How will this marketing plan overcome such traditional recruiting obstacles as low teacher pay coupled with greater amounts of student debt, low status of teachers in some communities, professional isolation in some rural districts, and, simply put, greener pastures in other professions? Heegaard said such obstacles exist, but the desire to teach will often make up for these shortcomings.

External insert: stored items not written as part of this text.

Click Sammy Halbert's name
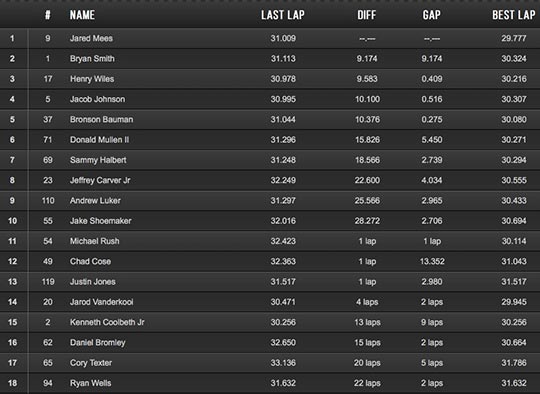 pyautogui.click(x=98, y=160)
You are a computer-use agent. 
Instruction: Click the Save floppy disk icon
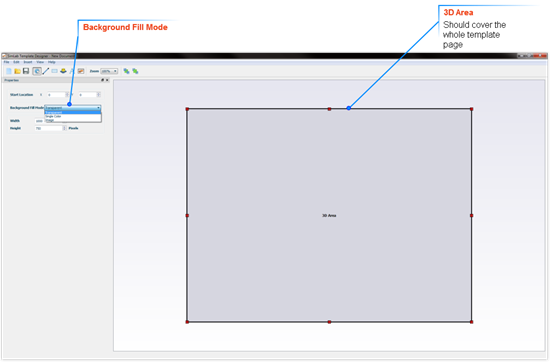point(26,71)
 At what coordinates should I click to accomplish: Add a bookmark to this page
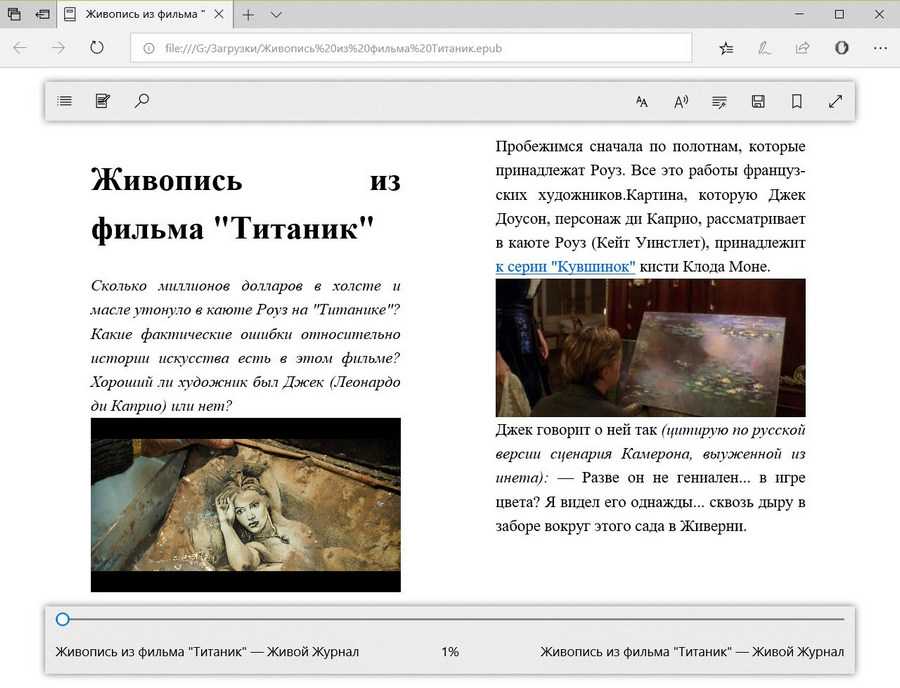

If the plan is to place new teachers in districts that are supportive of innovation, the opposite must be true: New teachers won’t be placed in districts where such an atmosphere is deemed not to exist. Recalcitrant board members, administrators and colleagues are a fact of life in any profession. While all schools should be blessed with progressive leadership, the fact is that some are not. Would this plan deny students in these unfortunate districts the opportunity to work with the best and the brightest new teachers? Heegaard said the colleges have bought in to this program – it would be useless to place new teachers in districts that didn’t also buy into the program.
Mentoring of new teachers is extremely important. Without it, teachers feel isolated and are more likely to leave the profession. In Minnesota 2020’s report “Growing Gap: Minnesota’s Teacher Recruitment & Retention Crises,” we found an excellent mentor program between Mankato Area Public Schools and the University of Minnesota, Mankato. The program could be replicated in districts near teacher colleges but would be difficult in rural Minnesota or the Dakotas. The Bush Foundation and its partners are still working out how the mentoring program will shake out.

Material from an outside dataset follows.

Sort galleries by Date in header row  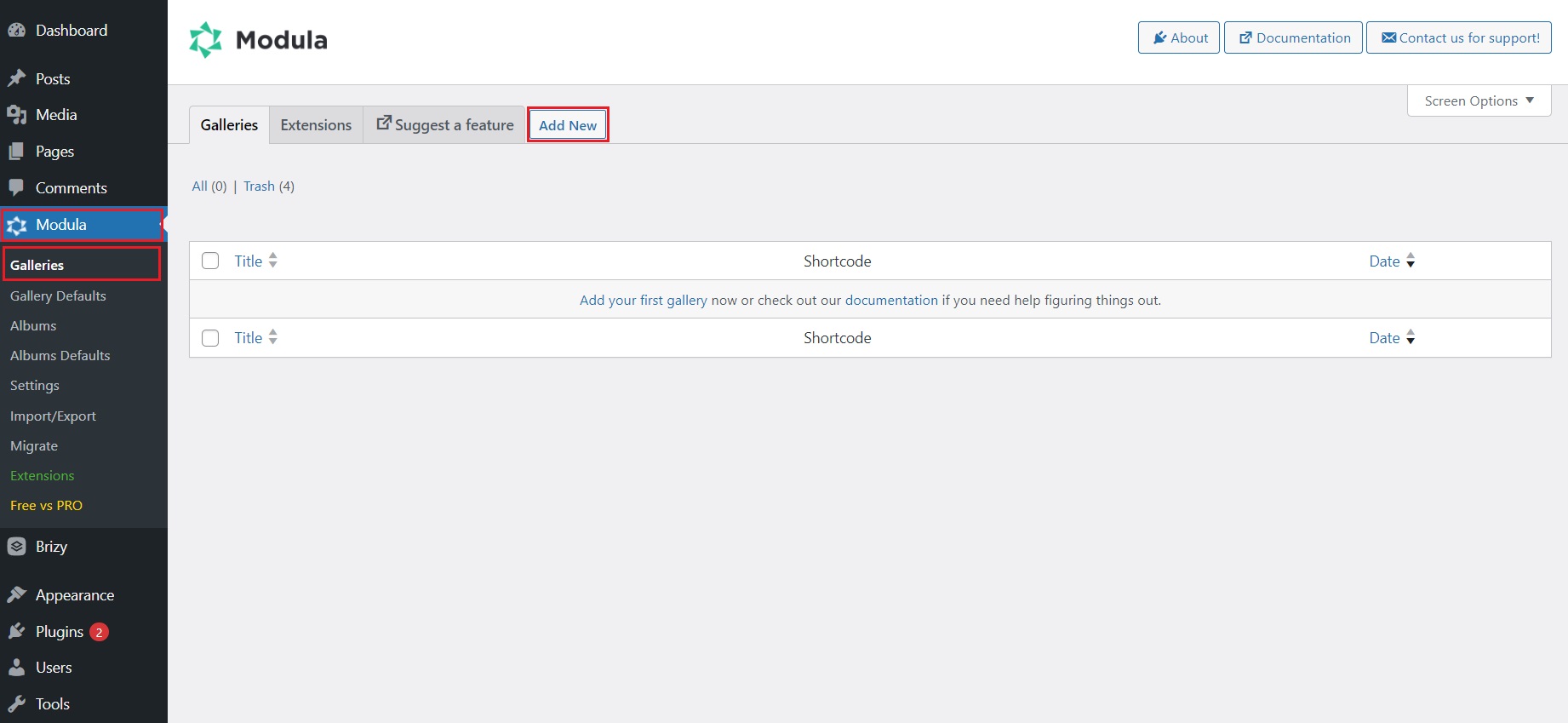(x=1384, y=261)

The guarantee of highly effective teachers is the most troubling aspect of this plan. The foundation defines a highly effective teacher as one who can show that students have gained one year of knowledge in one year’s time. How will this be measured and guaranteed? The foundation is working with a Madison, Wis., research group to come up with an appropriate measure but does not have such a measure in place yet, Heegaard said.
How will out-of-school issues such as homelessness, poverty, lack of parental involvement, mental and physical illness or English-speaking status affect this teaching rate? The foundation says other groups are working on getting children ready for the school day; this program will focus on having a highly trained teacher in the classroom ready for the students.
“All students have challenges of one kind or another,” Heegaard said. “If you have good teachers and schools and high expectations, students you don’t think would do well respond and meet the challenge.”
Finally, there is a hint of “been there, done that” to this $40 million plan. Schools are not new, the problems in schools are not new and attempts to right these problems are not new. Will a savvy marketing campaign attract smarter students and overcome the poor pay for new teachers ($27,000 in Minneapolis, $33,000 in Brooklyn Center, state average of $30,000 is 21st in the nation)? Will mentoring really make a difference to teachers in isolated rural areas? Can foundation and university partners really refuse to place a teacher in a district they don’t believe is “supportive” to their goals?
Many questions remain, and while the goals of raising the quality and support for teachers are worthy, we won’t know if the foundation’s plan will work until 2020 and the foundation has spent its $40 million. That means this program could be a rousing success or just a waste of the public’s time and the foundation’s money.
While the foundation’s goals are well intentioned and well managed, it’s important that the ultimate stakeholders – the parents and students using the public schools – keep pressure on the people running this program to show results and not give in to the inertia so common to projects of this magnitude.